I'm thinking of revamping things to still keep four bits, but with new 
names and semantics as follows:

BDRV_BLOCK_LOCAL - the guest gets this portion of the file from this 
BDS, rather than the backing chain - makes sense for format drivers, 
pointless for protocol drivers
BDRV_BLOCK_ZERO - this portion of the file reads as zeroes
BDRV_BLOCK_ALLOC - this portion of the file has reserved disk space
BDRV_BLOCK_OFFSET_VALID - offset for accessing raw data

For format drivers:
L Z A O   read as zero, returned file is zero at offset
L - A O   read as valid from file at offset
L Z - O   read as zero, but returned file has hole at offset
L - - O   preallocated at offset but reads as garbage - bug?
L Z A -   read as zero, but from unknown offset with storage
L - A -   read as valid, but from unknown offset (including compressed, 
encrypted)
L Z - -   read as zero, but from unknown offset with hole
L - - -   preallocated but no offset known - bug?
- Z A O   read defers to backing layer, but protocol layer contains 
allocated zeros at offset
- - A O   read defers to backing layer, but preallocated at offset
- Z - O   bug
- - - O   bug
- Z A -   bug
- - A -   bug
- Z - -   bug
- - - -   read defers to backing layer

For protocol drivers:
- Z A O   read as zero, offset is allocated
- - A O   read as data, offset is allocated
- Z - O   read as zero, offset is hole
- - - O   bug?
- Z A -   read as zero, but from unknown offset with storage
- - A -   read as valid, but from unknown offset
- Z - -   read as zero, but from unknown offset with hole
- - - -   can't access this portion of file

With the new bit definitions, any driver that returns RAW (necessarily 
with OFFSET_VALID) will have the block layer set LOCAL in addition to 
whatever the next layer returns (turning the protocol driver's response 
into the correct format layer response).  Protocol drivers can omit the 
callback and get the sane default of '- - A O' mapped in place (or would 
that be better as '- - A -'?). file-posix.c would return either '- - A 
O' (after SEEK_DATA) or '- Z - O' (after SEEK_HOLE).  NBD would map ZERO 
to NBD_STATE_ZERO, and ALLOC to !NBD_STATE_HOLE, in both server 
(block-layer-to-NBD-protocol) and client (NBD-protocol-to-block-layer). 
Format drivers would set LOCAL themselves (rather than the block layer 
synthesizing it).

bdrv_is_allocated will still let clients learn which layers are local 
without grabbing full mapping information, but is tied to the 
BDRV_BLOCK_LOCAL bit.  Optimizations made during mirror based on whether 
and qemu-img compare previously based on BDRV_BLOCK_ALLOCATED are now 
based on BDRV_BLOCK_LOCAL, those based on BDRV_BLOCK_DATA are now based 
on BDRV_BLOCK_ALLOC.

Thoughts?
Kevin Wolf Feb. 26, 2018, 2:05 p.m. | #7
Am 24.02.2018 um 00:38 hat Eric Blake geschrieben:
> On 02/23/2018 11:05 AM, Kevin Wolf wrote:
> > Am 23.02.2018 um 17:43 hat Eric Blake geschrieben:
> > > > OFFSET_VALID | DATA might be excusable because I can see that it's
> > > > convenient that a protocol driver refers to itself as *file instead of
> > > > returning NULL there and then the offset is valid (though it would be
> > > > pointless to actually follow the file pointer), but OFFSET_VALID without
> > > > DATA probably isn't.
> > > 
> > > So OFFSET_VALID | DATA for a protocol BDS is not just convenient, but
> > > necessary to avoid breaking qemu-img map output.  But you are also right
> > > that OFFSET_VALID without data makes little sense at a protocol layer.
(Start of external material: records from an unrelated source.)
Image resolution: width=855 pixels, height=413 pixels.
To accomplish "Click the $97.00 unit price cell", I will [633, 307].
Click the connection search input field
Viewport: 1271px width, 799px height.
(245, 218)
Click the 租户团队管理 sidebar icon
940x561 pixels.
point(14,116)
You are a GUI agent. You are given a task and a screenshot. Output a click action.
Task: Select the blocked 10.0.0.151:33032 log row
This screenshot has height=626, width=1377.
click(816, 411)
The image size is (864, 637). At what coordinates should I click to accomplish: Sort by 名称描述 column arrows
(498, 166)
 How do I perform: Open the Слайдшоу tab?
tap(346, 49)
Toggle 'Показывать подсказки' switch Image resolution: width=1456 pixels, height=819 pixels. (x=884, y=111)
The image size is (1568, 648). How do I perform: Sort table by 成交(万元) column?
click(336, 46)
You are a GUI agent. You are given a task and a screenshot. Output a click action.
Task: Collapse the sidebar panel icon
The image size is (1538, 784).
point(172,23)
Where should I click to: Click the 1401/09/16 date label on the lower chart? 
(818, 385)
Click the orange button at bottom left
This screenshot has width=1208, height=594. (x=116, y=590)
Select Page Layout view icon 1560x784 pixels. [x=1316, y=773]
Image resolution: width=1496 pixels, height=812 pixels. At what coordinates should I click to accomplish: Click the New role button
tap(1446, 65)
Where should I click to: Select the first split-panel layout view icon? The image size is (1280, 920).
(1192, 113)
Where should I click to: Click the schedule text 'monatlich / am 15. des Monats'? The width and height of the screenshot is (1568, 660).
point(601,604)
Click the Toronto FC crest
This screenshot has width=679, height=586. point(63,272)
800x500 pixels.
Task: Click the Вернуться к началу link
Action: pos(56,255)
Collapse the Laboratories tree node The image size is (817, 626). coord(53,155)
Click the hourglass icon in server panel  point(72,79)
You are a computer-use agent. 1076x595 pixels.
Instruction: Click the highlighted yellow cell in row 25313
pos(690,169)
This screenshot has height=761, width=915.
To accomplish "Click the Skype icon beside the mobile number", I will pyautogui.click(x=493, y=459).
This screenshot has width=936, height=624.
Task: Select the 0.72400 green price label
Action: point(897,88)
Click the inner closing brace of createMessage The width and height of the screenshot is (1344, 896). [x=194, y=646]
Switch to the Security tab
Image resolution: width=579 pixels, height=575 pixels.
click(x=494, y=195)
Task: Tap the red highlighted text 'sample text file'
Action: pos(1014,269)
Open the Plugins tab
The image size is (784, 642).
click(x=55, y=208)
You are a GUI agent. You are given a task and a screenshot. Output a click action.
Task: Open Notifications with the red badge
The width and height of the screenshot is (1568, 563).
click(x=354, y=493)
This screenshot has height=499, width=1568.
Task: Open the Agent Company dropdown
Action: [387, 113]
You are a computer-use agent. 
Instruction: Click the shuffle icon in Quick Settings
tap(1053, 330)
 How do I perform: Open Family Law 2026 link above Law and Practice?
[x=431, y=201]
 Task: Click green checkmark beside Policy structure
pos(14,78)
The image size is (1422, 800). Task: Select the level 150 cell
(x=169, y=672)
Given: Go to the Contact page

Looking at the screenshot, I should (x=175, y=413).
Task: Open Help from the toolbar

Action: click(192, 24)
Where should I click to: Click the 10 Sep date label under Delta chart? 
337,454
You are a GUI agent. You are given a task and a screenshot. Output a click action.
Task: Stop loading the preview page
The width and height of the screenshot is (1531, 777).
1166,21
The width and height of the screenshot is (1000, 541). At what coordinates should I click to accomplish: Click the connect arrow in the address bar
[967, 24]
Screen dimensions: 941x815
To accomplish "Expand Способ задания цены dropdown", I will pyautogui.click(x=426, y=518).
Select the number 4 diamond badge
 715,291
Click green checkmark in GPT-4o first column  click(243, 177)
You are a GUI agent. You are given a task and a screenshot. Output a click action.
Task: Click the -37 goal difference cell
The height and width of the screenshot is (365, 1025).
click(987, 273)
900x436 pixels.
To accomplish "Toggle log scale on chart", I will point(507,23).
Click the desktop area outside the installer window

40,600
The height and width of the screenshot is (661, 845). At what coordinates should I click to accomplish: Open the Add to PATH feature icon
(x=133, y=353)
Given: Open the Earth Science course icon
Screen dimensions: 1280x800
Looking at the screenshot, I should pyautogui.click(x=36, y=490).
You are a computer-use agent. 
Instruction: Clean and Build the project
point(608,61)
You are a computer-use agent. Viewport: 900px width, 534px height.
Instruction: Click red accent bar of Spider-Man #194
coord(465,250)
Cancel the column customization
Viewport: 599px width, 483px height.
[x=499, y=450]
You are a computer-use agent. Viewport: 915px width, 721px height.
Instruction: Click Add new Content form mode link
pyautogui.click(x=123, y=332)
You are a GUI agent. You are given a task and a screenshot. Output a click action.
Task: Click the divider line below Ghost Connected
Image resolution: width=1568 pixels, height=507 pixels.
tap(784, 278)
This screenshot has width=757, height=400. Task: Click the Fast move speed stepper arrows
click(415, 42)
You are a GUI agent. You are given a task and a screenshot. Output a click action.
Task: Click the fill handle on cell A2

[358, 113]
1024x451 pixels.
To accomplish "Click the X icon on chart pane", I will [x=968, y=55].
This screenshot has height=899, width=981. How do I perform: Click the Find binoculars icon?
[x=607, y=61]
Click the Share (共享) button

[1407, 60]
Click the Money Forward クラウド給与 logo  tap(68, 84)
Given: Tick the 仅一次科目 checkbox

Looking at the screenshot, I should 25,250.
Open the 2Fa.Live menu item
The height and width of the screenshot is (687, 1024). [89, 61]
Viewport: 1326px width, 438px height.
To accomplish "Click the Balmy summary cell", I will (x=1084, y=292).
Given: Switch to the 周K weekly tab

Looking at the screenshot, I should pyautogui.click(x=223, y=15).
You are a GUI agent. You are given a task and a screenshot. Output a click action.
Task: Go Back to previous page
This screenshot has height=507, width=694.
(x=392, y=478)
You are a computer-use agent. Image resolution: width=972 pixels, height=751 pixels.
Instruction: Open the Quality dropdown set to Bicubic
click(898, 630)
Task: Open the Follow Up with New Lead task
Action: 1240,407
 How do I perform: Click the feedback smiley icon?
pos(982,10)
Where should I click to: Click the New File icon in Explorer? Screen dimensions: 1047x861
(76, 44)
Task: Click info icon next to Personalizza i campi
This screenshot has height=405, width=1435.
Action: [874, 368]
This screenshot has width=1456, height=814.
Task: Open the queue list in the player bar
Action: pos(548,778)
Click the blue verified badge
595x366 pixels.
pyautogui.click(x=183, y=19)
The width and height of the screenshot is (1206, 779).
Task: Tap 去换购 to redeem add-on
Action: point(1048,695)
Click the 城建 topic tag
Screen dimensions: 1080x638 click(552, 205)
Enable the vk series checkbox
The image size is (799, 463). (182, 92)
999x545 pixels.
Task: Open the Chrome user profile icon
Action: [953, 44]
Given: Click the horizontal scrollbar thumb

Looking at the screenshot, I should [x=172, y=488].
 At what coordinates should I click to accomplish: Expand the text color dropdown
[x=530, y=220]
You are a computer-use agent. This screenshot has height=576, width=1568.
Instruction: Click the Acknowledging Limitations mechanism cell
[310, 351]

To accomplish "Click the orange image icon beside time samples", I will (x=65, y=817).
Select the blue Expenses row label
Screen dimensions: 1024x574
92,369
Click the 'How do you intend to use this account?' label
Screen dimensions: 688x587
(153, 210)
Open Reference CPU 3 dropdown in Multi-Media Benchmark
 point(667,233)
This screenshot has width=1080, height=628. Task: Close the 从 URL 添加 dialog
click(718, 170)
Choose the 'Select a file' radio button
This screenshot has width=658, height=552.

So
> > > with that in mind, I'm auditing all of the protocol layers to make sure
> > > OFFSET_VALID ends up as something sane.
> > 
> > That's one way to look at it.
> > 
> > The other way is that qemu-img map shouldn't ask the protocol layer for
> > its offset because it already knows the offset (it is what it passes as
> > a parameter to bdrv_co_block_status).
> > 
> > Anyway, it's probably not worth changing the interface, we should just
> > make sure that the return values of the individual drivers are
> > consistent.
> 
> Yet another inconsistency, and it's making me scratch my head today.
> 
> By the way, in my byte-based stuff that is now pending on your tree, I tried
> hard to NOT change semantics or the set of flags returned by a given driver,
> and we agreed that's why you'd accept the series as-is and make me do this
> followup exercise.  But it's looking like my followups may end up touching a
> lot of the same drivers again, now that I'm looking at what the semantics
> SHOULD be (and whatever I do end up tweaking, I will at least make sure that
> iotests is still happy with it).

Hm, that's unfortunate, but I don't think we should hold up your first
series just so we can touch the drivers only once.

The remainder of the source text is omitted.